TASK DIRECTIONS: What is needed is an exact copy of the records below, with the pictures left out.

PROVIDED INFORMATION:
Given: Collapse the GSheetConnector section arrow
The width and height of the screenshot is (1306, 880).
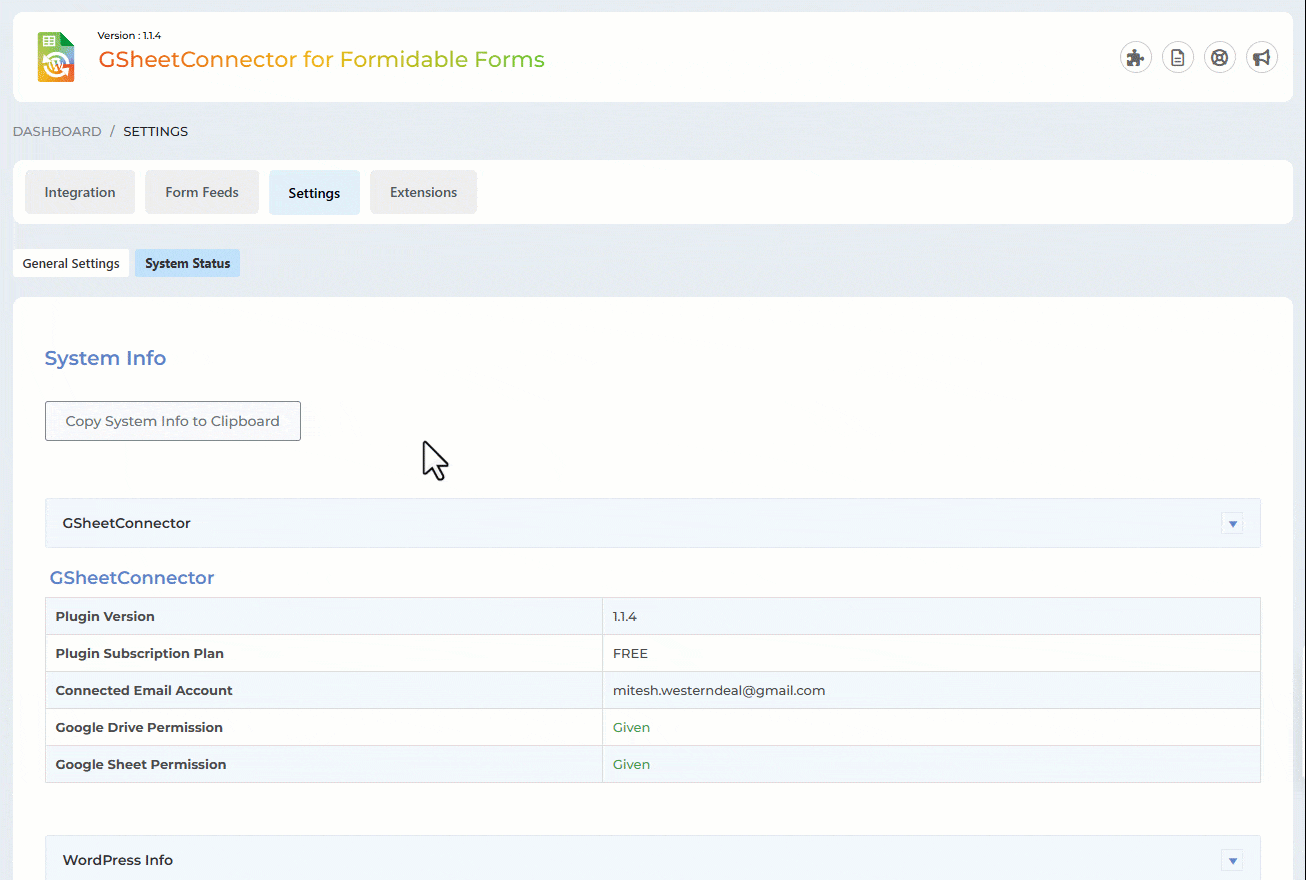Looking at the screenshot, I should 1232,523.
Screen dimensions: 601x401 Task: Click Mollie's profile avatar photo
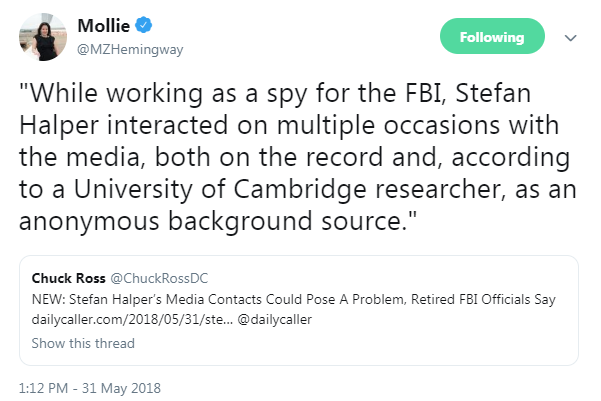coord(39,38)
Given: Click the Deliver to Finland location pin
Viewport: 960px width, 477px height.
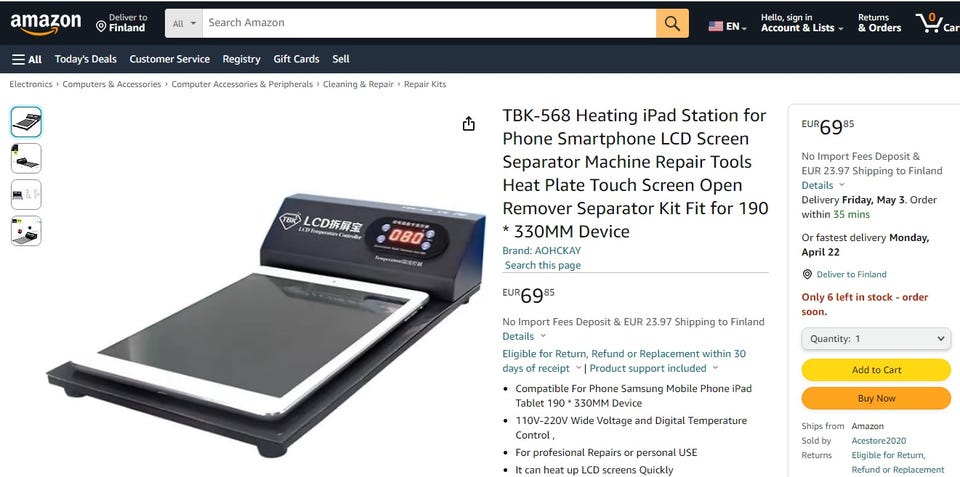Looking at the screenshot, I should [101, 26].
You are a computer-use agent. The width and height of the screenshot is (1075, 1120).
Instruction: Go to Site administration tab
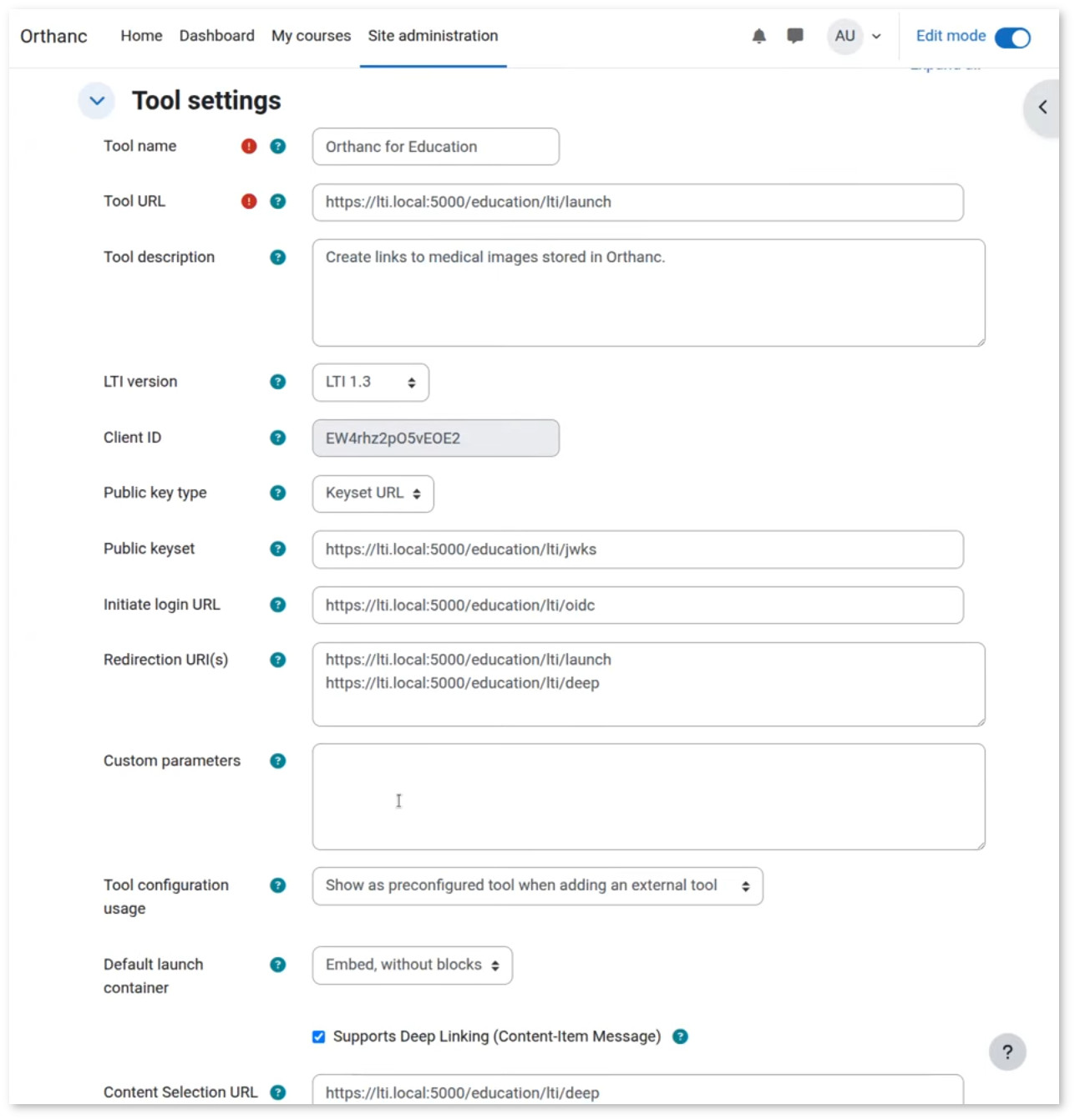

TASK ANSWER:
Given: Collapse the GSheetConnector section arrow
The width and height of the screenshot is (1306, 880).
Looking at the screenshot, I should 1232,523.
Screen dimensions: 601x401 Task: Click Mollie's profile avatar photo
coord(39,38)
Given: Click the Deliver to Finland location pin
Viewport: 960px width, 477px height.
Looking at the screenshot, I should [101, 26].
You are a computer-use agent. The width and height of the screenshot is (1075, 1120).
Instruction: Go to Site administration tab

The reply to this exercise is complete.